Edmonton police has five priority levels with time targets:

  • P1 – In progress person at risk (7 minutes or fewer)
  • P2 – In progress property at risk (12 minutes)
  • P3 – Just occurred (17 minutes)
  • P4 – Time sensitive (40 minutes)
  • P5 – General Service (180 minutes)

The majority of calls in 2018 were P4 or P5, where, for example, a shoplifter is in custody or a business or home was broken into. Calls that required a faster response, P1-P3, made up 8.3 per cent of the total.

Officers met P1 response times in 2018 72.4 per cent of the time—an improvement in comparison to 2017 (71.9), but still below the 80 per cent target.

On Thursday, new EPS Chief Dale McFee wondered about the response time targets that were set before he arrived in Edmonton.

“What’s the difference between seven minutes and nine minutes?
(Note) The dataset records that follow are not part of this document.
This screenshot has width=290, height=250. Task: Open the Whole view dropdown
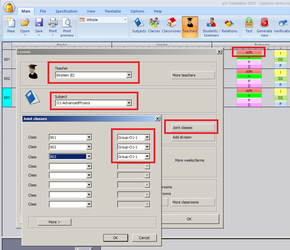125,20
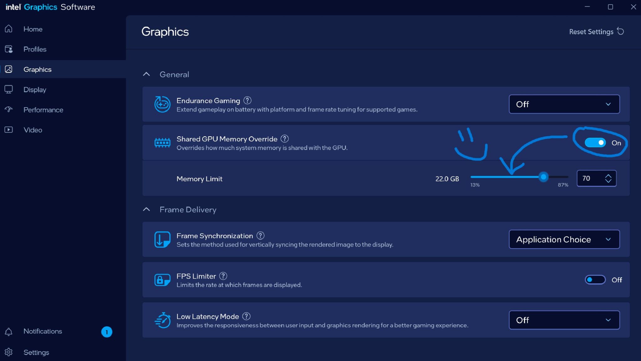Collapse the Frame Delivery section
Screen dimensions: 641x361
146,209
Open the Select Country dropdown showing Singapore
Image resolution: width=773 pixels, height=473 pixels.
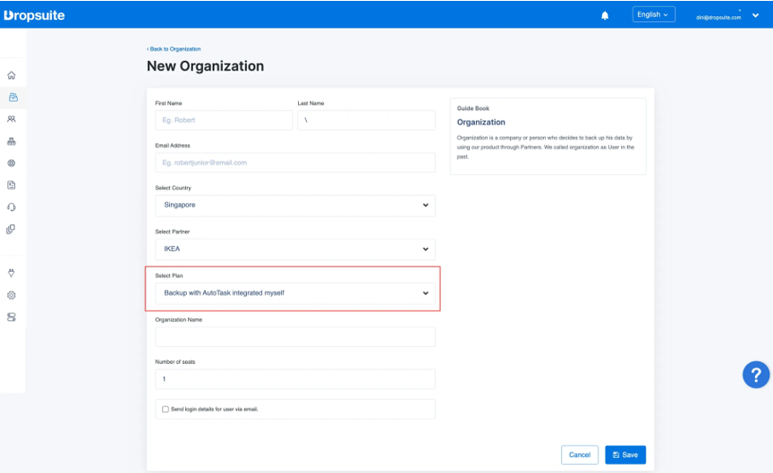coord(294,205)
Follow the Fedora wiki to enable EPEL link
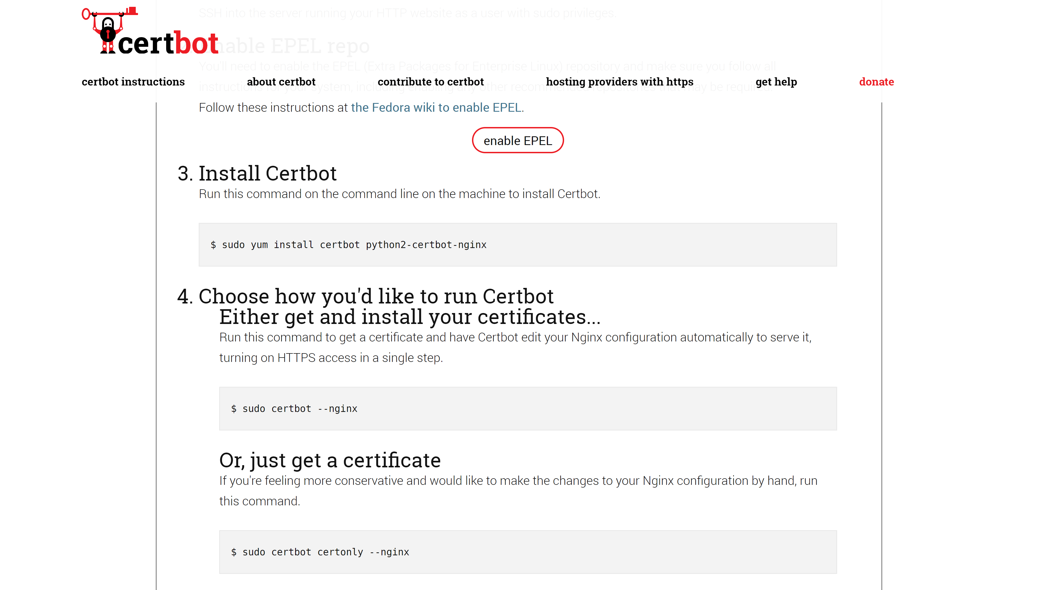The image size is (1038, 590). (436, 108)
Does it actually have an impact?

“If you’re not there in the first two minutes, then good chance that bad things have happened, so what’s the difference between nine minutes and seven minutes, and how did we come to that?"

While P2 and P3 response times exceeded targets, P4 (67.7) and P5 (51.1) were well below the 80 per cent mark.

EPS Strategic Analyst Cal Schafer attributes the growth in calls to an increase to Edmonton’s population.